> [Dataset entries]
━━━━━━
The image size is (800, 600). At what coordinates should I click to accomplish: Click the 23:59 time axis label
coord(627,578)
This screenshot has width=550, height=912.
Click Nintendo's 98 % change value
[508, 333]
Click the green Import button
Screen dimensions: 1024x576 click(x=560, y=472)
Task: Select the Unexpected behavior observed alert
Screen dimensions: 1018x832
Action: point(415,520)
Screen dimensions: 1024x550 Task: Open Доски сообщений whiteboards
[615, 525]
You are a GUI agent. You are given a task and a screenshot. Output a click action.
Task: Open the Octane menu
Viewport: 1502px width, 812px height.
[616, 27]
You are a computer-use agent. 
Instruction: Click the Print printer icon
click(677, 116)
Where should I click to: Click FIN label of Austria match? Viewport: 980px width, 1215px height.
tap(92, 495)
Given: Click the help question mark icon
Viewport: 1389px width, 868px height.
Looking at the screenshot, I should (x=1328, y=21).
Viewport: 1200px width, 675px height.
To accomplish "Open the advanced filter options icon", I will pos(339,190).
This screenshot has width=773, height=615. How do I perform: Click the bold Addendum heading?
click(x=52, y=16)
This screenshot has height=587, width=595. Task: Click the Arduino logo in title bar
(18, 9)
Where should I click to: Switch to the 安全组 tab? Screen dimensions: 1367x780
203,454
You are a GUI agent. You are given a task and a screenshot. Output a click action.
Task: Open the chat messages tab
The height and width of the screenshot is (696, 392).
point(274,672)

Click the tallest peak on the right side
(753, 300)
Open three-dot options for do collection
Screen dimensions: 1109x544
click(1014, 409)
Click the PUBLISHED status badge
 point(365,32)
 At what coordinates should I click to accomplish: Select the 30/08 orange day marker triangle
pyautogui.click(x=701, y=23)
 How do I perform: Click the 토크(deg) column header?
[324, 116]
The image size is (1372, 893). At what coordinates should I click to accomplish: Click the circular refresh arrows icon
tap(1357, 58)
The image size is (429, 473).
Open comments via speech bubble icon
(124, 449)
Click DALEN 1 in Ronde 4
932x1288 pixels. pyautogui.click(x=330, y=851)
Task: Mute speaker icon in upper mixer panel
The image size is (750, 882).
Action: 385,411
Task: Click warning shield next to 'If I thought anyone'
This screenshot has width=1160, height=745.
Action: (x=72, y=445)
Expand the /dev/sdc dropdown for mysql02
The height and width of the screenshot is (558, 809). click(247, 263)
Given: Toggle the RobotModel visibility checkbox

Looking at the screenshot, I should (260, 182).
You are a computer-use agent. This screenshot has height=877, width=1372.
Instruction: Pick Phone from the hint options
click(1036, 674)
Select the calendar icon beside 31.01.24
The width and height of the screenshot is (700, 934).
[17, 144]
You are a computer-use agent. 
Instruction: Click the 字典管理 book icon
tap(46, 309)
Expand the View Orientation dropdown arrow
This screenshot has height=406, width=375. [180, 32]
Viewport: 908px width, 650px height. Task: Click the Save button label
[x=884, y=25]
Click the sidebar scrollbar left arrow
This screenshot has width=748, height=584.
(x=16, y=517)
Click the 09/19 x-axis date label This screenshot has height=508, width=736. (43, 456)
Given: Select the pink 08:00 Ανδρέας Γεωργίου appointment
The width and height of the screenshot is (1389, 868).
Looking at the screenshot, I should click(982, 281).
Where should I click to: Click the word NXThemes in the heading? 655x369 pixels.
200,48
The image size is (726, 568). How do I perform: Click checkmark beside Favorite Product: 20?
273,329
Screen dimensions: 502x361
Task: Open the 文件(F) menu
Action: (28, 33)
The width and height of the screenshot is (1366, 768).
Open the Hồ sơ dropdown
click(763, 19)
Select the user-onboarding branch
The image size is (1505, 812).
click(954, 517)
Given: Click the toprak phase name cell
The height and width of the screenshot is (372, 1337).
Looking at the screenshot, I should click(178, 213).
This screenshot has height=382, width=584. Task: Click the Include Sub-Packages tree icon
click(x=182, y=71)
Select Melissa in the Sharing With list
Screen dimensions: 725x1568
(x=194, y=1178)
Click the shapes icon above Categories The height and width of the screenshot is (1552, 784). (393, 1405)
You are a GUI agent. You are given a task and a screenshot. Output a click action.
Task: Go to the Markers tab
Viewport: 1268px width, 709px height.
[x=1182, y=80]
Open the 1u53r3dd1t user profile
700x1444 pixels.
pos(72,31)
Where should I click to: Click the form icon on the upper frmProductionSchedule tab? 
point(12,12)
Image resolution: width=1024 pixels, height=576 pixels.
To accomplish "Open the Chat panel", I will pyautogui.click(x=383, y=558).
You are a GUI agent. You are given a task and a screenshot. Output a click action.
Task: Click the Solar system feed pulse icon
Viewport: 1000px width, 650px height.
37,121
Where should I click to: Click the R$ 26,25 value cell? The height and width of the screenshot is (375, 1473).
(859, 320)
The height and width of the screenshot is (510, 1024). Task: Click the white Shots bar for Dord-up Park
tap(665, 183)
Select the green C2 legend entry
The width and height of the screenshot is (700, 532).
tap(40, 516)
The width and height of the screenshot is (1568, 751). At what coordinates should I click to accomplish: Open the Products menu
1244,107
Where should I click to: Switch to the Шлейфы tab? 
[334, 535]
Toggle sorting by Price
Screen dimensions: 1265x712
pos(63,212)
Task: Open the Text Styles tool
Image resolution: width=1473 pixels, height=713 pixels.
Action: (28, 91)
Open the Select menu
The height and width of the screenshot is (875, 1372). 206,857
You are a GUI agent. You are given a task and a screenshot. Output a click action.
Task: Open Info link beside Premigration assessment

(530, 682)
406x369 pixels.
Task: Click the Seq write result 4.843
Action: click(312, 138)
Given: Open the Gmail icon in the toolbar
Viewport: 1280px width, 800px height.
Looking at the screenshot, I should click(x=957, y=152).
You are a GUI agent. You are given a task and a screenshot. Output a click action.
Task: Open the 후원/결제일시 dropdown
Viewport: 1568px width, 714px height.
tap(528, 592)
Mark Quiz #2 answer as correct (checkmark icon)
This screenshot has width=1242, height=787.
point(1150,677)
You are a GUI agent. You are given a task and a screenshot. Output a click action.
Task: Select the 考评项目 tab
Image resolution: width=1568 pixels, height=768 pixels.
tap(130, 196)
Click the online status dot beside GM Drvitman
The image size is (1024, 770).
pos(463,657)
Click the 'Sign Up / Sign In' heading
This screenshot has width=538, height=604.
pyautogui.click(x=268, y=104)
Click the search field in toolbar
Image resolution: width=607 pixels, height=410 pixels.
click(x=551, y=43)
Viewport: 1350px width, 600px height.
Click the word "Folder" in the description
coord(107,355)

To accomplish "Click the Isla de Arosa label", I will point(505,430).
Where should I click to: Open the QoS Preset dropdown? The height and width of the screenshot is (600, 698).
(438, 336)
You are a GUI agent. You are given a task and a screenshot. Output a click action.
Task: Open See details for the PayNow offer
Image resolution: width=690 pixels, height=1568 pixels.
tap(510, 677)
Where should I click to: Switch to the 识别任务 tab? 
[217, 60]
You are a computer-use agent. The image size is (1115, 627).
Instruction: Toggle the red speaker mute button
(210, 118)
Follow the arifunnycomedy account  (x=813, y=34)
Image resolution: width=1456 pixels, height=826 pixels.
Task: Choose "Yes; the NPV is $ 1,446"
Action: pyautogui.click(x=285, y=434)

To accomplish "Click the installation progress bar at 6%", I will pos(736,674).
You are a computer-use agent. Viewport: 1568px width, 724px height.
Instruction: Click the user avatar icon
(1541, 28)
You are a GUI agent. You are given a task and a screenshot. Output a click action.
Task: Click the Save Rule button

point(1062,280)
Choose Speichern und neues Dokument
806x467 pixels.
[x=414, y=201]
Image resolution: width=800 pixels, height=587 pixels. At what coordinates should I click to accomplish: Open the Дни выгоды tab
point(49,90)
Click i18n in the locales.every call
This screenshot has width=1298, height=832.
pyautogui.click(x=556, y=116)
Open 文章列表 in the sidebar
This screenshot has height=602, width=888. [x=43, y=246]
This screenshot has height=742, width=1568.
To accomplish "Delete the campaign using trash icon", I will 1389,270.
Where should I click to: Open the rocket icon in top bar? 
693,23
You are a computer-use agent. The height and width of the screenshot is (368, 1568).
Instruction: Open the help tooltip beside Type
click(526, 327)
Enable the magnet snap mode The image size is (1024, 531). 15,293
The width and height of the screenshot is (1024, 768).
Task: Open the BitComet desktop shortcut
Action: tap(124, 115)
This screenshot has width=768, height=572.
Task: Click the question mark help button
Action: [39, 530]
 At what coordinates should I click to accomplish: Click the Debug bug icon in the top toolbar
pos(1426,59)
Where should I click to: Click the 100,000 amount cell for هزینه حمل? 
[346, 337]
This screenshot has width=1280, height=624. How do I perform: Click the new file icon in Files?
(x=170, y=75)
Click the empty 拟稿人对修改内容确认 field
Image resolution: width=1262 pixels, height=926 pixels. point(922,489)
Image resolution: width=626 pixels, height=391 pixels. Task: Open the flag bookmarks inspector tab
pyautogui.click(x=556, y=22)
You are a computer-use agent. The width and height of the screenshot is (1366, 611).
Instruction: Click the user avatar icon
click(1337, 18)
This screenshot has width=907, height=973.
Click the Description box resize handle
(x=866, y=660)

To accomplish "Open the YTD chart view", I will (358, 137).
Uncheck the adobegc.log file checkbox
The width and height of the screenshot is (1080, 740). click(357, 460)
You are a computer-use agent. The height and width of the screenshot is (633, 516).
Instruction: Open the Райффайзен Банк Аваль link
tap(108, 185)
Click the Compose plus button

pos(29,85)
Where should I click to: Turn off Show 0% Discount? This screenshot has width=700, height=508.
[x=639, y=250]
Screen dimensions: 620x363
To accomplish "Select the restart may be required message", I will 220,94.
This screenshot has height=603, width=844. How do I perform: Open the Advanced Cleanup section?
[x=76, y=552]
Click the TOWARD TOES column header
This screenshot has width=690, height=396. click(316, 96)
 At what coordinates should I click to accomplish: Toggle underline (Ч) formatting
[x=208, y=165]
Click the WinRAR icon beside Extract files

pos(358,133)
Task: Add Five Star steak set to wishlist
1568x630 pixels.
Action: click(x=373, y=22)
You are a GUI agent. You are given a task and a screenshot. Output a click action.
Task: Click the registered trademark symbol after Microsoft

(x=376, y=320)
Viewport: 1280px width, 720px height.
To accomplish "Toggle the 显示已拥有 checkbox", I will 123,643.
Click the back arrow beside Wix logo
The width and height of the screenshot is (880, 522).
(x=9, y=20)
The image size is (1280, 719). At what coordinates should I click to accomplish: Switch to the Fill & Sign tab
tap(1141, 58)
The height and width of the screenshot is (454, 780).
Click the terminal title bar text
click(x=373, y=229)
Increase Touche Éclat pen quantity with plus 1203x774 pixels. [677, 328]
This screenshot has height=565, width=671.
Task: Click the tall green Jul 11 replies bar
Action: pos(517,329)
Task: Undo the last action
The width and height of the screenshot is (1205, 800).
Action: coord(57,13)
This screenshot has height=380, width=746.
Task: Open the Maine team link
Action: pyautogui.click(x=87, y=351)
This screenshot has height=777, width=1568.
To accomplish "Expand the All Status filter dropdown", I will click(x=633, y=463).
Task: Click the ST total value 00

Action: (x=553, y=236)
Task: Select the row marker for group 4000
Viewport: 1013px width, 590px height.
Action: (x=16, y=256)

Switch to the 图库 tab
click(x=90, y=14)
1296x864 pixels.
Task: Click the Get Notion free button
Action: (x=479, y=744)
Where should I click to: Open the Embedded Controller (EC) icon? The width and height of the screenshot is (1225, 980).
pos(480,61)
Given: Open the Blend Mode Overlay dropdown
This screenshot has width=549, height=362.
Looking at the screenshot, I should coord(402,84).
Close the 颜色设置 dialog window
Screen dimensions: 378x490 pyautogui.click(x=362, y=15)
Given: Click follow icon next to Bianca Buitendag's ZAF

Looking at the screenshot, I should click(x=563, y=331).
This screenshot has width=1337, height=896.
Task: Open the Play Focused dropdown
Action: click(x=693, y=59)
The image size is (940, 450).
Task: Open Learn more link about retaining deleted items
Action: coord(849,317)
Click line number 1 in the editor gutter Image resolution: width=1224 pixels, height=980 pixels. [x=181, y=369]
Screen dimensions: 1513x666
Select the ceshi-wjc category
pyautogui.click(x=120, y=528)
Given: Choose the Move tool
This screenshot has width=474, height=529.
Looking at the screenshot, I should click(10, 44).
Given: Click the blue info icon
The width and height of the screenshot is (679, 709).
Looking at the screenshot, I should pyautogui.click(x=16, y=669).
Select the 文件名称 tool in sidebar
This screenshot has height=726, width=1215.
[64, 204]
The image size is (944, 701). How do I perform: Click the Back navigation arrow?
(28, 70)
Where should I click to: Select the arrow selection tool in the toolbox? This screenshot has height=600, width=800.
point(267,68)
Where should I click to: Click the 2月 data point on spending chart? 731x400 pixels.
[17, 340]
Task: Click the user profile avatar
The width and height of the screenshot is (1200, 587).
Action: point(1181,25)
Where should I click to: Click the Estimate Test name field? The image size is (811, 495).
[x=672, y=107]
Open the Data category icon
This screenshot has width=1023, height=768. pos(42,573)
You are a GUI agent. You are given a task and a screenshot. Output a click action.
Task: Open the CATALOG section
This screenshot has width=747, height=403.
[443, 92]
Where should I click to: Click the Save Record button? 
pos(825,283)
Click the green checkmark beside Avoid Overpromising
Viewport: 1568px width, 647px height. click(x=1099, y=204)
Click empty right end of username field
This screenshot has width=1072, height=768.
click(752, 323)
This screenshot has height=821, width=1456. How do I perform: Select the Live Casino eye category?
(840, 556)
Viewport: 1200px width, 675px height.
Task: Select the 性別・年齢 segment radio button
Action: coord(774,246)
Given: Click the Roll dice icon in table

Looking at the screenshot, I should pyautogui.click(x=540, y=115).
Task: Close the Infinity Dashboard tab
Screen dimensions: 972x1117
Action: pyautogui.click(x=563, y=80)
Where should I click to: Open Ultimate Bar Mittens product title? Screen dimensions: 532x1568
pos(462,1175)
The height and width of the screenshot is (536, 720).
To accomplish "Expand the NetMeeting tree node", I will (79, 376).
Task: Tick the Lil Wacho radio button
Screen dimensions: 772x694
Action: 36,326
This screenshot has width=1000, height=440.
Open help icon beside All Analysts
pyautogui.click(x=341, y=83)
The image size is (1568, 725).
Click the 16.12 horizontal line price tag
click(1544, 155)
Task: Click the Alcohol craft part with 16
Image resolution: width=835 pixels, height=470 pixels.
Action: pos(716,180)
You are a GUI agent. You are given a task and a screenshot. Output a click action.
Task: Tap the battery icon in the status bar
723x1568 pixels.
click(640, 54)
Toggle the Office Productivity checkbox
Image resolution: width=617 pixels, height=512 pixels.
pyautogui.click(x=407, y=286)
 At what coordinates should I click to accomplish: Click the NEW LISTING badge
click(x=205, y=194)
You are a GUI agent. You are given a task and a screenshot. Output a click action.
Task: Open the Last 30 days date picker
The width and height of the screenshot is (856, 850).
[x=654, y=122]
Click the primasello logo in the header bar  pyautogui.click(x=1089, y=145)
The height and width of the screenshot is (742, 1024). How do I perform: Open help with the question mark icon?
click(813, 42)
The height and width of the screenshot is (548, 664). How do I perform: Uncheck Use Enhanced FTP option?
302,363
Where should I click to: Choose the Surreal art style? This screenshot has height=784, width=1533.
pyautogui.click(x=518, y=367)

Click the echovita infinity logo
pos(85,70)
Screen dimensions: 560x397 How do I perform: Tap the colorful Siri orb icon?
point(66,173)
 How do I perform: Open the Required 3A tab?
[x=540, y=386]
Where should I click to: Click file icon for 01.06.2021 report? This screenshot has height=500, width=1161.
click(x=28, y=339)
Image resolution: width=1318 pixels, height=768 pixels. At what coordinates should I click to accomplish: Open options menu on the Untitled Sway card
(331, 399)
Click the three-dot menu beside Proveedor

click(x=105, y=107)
━━━━━━
> [Work instruction] Copy out each line in the listing that has the word "date".

> [Answer space]
Click the 09/19 x-axis date label This screenshot has height=508, width=736. (43, 456)
Task: Open the Last 30 days date picker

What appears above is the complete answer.